图4 三维互动定量手术规划RS9+10切除术
围手术期评估指标包括手术时间、术中失血量、术后引流量、手术切缘距离、引流管保留时间、术后住院时间等,术后3个月复查患者胸部CT及肺功能。
胸腔镜下解剖性部分肺叶切除术在临床上的应用越来越广泛,该手术较肺叶切除术更为复杂,其原因主要在于肺内解剖结构复杂、解剖变异多、肺部结节术中定位困难以及安全切缘难以确定[6]。

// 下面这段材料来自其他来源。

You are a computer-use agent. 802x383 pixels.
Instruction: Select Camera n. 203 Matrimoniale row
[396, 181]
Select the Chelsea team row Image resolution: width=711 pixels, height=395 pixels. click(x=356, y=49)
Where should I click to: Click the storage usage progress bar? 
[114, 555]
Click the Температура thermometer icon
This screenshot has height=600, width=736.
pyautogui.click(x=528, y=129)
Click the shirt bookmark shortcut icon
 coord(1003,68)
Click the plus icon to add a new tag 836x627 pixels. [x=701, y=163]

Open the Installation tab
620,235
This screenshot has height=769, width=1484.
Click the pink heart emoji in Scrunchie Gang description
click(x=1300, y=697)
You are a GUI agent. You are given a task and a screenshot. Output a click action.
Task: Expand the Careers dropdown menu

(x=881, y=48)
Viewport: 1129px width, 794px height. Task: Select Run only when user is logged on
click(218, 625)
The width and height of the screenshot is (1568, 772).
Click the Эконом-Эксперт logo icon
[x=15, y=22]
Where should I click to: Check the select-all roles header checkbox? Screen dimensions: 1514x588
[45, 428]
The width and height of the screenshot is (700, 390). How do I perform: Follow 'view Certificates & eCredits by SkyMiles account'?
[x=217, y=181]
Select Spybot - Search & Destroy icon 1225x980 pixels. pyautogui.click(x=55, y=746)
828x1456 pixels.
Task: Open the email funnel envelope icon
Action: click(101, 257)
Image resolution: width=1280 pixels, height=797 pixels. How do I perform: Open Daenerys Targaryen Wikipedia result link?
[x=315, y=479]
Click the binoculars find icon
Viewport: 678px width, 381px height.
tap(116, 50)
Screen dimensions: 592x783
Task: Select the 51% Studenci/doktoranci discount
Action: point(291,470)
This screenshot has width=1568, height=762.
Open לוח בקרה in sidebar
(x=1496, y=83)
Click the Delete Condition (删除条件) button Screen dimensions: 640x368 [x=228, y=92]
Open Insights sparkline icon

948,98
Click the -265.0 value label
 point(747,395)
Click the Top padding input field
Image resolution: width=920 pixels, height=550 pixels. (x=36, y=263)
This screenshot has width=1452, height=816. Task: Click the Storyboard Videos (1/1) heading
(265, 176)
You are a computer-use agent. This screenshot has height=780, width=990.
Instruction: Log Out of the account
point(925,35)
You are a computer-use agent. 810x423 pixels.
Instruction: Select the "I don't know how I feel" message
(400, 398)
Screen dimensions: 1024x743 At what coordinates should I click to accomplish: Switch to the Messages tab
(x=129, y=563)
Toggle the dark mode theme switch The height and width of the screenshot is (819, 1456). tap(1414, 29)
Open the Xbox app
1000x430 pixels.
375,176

随着数字医学技术和精准诊疗模式不断发展,人工智能三维可视化技术在医疗领域的发展取得了巨大进步,它较传统的二维影像更加直观精确,在术前可切除性评估和手术方案制定等方面发挥了重要作用。数字化术前规划和三维可视化手术模拟已经证明是可靠的肺外科规划方法。借助三维重建软件对影像数据进行处理和分析计算,将肺组织、肺结节、肺内血管和支气管等结构的形态和空间分布等进行描述和解释,实现直观准确的可视化呈现,为术前精准诊断和个体化手术方案提供了决策参考[7]。对于拟行手术的肺结节患者,术前采用人工智能三维可视化技术进行真实肺段界限及肺内结构重建,可辨别结节位置,分析结节与肺动脉、肺静脉和支气管的类型及解剖关系,明确术中解剖可能存在的变异,进一步接近术中的实际解剖情况,精准定位肺结节所在的肺段或亚段,重建安全切缘,从而确定有效切除范围,最大程度保存健康的肺组织,提高手术的安全性和准确性。通过人工智能三维可视化在术前进行手术模拟,可缩短手术时间,减小患者损伤。我们的前期研究显示[14],三维重建术有利于掌握胸腔镜下解剖性部分肺叶切除术,学习曲线约30例左右,安全可行,可应用于大多数医疗中心。